Track your results in real time
Application Output
After pressing the "FLASH" button on the left-side panel, it is necessary to open the UART terminal to display the achieved results. By clicking on the Tools icon in the right-hand panel, multiple different functions are displayed, among which is the UART Terminal. Click on the offered "UART Terminal" icon.
Once the UART terminal is opened, the window takes on a new form. At the top of the tab are two buttons, one for adjusting the parameters of the UART terminal and the other for connecting the UART terminal.
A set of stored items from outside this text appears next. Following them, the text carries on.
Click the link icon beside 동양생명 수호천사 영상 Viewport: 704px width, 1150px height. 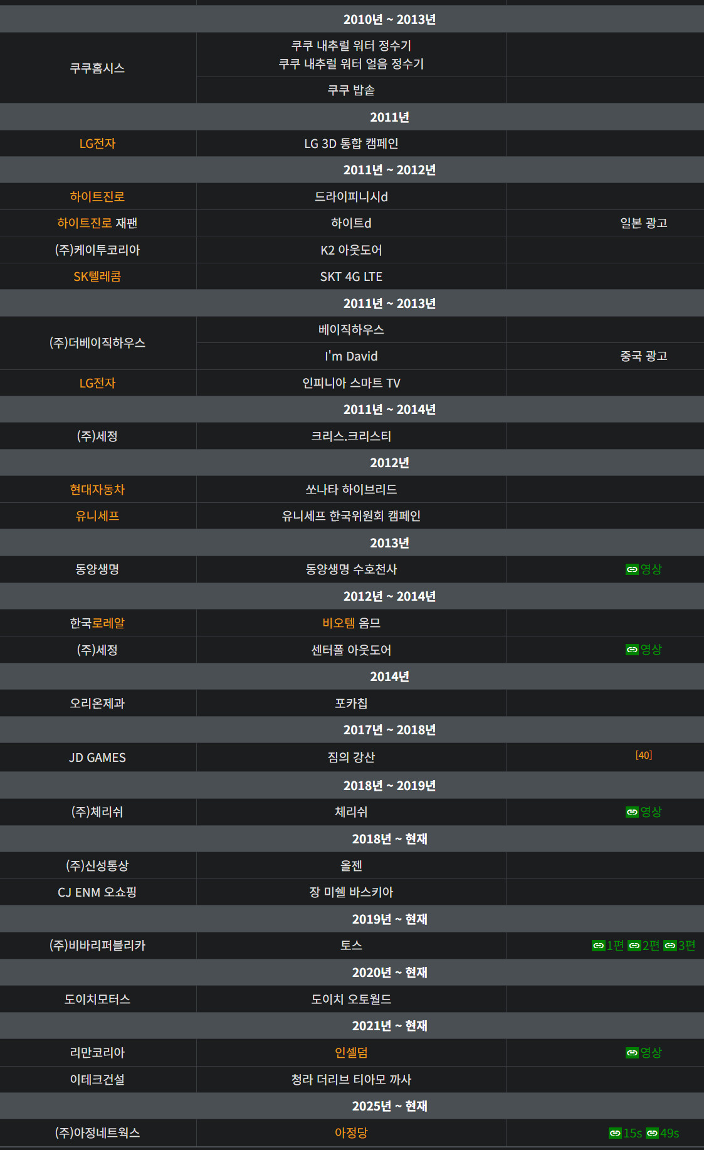631,569
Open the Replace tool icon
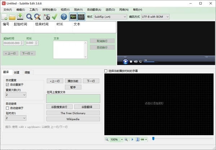The width and height of the screenshot is (216, 150). click(37, 17)
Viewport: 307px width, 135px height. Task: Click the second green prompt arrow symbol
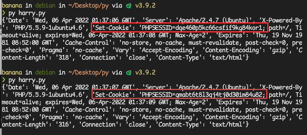tap(4, 80)
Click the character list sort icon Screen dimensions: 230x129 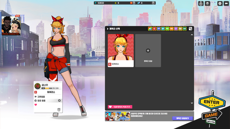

The tab's lower part is reserved for displaying the achieved results. Before connecting, the terminal has a Disconnected status, indicating that the terminal is not yet active. Before connecting, it is necessary to check the set parameters of the UART terminal. Click on the "OPTIONS" button.
In the newly opened UART Terminal Options field, we check if the terminal settings are correct, such as the set port and the Baud rate of UART communication. If the data is not displayed properly, it is possible that the Baud rate value is not set correctly and needs to be adjusted to 115200. If all the parameters are set correctly, click on "CONFIGURE".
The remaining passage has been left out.